→ **PROBLEM REQUIREMENTS**:
Once the line holding "2024年1月 (24, 2037)" is found in the listing below, write it out and each later line exactly, up to and including the one holding "clicking here (664, 421)".

→ **DATA FOR ANALYSIS**:
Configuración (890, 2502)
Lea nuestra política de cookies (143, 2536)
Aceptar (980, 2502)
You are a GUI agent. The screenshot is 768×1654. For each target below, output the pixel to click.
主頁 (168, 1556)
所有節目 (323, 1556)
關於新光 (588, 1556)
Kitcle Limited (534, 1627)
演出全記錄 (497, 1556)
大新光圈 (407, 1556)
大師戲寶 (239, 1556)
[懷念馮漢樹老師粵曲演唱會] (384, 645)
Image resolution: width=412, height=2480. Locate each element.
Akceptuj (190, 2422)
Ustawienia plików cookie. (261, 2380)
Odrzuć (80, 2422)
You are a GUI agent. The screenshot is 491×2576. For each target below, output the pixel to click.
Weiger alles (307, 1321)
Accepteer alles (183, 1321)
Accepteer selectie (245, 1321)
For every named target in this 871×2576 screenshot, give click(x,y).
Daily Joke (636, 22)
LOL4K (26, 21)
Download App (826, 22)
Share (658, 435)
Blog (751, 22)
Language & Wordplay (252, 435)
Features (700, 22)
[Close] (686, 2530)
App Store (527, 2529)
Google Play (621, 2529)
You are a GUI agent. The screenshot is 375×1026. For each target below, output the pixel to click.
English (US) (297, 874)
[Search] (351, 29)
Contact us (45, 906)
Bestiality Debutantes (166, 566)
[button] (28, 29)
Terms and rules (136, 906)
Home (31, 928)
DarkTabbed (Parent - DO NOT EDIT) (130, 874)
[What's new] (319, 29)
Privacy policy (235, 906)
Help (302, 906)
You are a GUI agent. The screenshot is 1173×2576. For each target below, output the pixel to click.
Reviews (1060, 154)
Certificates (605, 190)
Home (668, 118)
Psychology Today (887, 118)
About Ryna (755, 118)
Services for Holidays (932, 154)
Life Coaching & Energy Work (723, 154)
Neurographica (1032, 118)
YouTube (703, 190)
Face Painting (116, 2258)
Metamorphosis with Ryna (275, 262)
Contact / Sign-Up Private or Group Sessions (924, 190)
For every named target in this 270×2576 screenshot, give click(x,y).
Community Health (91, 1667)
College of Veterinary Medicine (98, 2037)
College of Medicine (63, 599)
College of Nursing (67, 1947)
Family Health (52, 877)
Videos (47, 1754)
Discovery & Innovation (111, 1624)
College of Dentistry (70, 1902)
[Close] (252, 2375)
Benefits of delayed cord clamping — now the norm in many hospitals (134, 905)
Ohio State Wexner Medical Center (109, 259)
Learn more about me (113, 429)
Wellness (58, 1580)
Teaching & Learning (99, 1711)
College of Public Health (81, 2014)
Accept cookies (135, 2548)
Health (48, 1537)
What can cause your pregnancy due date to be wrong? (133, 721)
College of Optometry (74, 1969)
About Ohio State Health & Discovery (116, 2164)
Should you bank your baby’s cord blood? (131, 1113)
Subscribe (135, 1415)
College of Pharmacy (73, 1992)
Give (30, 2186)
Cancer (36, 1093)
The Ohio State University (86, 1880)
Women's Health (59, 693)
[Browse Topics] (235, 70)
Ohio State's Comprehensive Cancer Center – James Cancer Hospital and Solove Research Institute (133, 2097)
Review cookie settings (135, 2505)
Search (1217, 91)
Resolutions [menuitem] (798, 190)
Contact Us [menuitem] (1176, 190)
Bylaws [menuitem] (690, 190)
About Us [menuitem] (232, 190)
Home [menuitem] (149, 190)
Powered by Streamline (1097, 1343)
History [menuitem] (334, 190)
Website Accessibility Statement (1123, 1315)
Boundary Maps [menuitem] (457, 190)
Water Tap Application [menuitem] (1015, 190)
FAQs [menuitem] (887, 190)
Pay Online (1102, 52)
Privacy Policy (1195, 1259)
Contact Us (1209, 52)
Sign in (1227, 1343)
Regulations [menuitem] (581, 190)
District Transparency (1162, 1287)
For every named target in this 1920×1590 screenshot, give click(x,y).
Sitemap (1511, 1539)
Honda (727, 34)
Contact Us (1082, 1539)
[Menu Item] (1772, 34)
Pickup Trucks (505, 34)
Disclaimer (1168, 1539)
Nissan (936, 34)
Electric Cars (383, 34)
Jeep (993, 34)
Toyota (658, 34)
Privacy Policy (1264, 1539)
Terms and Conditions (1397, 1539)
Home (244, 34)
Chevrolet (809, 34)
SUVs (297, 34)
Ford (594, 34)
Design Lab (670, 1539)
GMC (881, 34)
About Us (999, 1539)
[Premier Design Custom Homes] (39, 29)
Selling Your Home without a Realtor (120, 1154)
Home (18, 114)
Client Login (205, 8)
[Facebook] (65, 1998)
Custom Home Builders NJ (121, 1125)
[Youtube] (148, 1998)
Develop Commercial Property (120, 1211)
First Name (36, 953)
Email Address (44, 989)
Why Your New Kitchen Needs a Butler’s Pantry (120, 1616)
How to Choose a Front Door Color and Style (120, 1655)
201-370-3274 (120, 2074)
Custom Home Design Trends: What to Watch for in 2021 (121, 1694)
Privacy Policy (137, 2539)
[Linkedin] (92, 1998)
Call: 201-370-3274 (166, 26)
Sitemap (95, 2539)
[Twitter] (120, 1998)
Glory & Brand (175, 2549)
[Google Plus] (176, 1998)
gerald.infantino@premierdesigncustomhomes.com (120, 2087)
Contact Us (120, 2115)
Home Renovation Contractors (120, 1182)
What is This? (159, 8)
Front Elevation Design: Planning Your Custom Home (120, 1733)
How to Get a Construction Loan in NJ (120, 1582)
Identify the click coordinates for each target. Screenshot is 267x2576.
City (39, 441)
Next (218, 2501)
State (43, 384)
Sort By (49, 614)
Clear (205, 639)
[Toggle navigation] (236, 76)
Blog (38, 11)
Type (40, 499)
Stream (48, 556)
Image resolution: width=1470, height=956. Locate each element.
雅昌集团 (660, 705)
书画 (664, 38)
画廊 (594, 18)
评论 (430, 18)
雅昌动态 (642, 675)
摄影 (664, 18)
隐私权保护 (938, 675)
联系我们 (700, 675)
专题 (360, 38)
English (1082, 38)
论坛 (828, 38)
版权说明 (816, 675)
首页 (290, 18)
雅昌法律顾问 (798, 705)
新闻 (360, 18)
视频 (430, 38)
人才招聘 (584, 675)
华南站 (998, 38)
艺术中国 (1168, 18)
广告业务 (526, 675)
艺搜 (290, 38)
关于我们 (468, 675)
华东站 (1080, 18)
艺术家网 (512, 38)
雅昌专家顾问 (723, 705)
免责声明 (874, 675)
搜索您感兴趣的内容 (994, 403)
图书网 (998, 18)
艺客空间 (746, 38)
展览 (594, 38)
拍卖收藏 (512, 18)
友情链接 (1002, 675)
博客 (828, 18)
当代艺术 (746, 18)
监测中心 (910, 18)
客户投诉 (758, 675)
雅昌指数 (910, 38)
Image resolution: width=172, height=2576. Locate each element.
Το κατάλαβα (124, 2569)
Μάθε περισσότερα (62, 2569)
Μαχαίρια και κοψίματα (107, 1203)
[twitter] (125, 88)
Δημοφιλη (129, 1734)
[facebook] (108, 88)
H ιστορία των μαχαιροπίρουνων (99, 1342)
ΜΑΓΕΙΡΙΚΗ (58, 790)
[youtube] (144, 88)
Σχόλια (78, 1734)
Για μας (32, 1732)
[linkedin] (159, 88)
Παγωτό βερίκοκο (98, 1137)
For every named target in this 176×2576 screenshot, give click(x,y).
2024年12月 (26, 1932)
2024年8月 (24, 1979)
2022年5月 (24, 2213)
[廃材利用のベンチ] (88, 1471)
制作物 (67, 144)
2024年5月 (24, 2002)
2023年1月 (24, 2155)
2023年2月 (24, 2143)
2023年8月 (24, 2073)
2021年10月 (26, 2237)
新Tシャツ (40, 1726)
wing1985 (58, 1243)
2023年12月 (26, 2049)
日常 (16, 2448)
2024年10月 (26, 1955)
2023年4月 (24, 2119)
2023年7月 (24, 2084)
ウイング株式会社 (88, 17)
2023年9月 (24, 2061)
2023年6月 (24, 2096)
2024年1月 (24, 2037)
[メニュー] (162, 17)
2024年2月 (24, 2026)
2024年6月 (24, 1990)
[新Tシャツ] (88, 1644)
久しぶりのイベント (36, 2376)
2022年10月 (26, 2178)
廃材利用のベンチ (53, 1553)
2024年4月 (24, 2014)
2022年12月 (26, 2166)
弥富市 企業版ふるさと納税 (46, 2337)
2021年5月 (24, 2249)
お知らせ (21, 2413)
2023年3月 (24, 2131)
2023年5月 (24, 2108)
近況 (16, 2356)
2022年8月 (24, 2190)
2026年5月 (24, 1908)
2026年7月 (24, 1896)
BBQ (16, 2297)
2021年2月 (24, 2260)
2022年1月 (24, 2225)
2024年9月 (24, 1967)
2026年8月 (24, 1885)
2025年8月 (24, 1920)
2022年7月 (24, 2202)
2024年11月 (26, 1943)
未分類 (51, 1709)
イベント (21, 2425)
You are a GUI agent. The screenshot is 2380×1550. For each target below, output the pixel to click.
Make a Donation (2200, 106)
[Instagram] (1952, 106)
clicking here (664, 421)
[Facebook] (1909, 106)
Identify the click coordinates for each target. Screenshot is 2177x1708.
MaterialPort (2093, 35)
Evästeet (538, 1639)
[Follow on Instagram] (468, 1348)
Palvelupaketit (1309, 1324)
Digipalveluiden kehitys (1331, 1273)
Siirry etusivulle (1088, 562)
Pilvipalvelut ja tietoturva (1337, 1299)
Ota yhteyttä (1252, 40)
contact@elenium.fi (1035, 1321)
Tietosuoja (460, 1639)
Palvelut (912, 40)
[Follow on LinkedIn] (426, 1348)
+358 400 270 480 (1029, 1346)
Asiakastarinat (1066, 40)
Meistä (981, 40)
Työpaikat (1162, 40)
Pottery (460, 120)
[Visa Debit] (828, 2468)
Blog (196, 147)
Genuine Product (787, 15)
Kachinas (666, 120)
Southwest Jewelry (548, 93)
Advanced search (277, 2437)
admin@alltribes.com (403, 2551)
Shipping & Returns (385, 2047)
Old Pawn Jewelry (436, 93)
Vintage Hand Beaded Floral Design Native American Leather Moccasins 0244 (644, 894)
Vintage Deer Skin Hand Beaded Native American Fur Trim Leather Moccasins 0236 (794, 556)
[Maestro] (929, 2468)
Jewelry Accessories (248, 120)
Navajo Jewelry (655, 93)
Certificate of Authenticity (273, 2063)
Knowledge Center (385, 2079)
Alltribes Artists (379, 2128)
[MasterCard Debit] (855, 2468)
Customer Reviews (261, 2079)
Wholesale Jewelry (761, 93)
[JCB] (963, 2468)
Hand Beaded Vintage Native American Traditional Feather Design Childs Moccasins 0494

→ **EXERCISE SOLUTION**:
2024年1月 (24, 2037)
[メニュー] (162, 17)
2024年2月 (24, 2026)
2024年6月 (24, 1990)
[新Tシャツ] (88, 1644)
久しぶりのイベント (36, 2376)
2022年10月 (26, 2178)
廃材利用のベンチ (53, 1553)
2024年4月 (24, 2014)
2022年12月 (26, 2166)
弥富市 企業版ふるさと納税 (46, 2337)
2021年5月 (24, 2249)
お知らせ (21, 2413)
2023年3月 (24, 2131)
2023年5月 (24, 2108)
近況 (16, 2356)
2022年8月 (24, 2190)
2026年5月 (24, 1908)
2026年7月 (24, 1896)
BBQ (16, 2297)
2021年2月 (24, 2260)
2022年1月 (24, 2225)
2024年9月 (24, 1967)
2026年8月 (24, 1885)
2025年8月 (24, 1920)
2022年7月 (24, 2202)
2024年11月 (26, 1943)
未分類 (51, 1709)
イベント (21, 2425)
You are a GUI agent. The screenshot is 2380×1550. For each target below, output the pixel to click.
Make a Donation (2200, 106)
[Instagram] (1952, 106)
clicking here (664, 421)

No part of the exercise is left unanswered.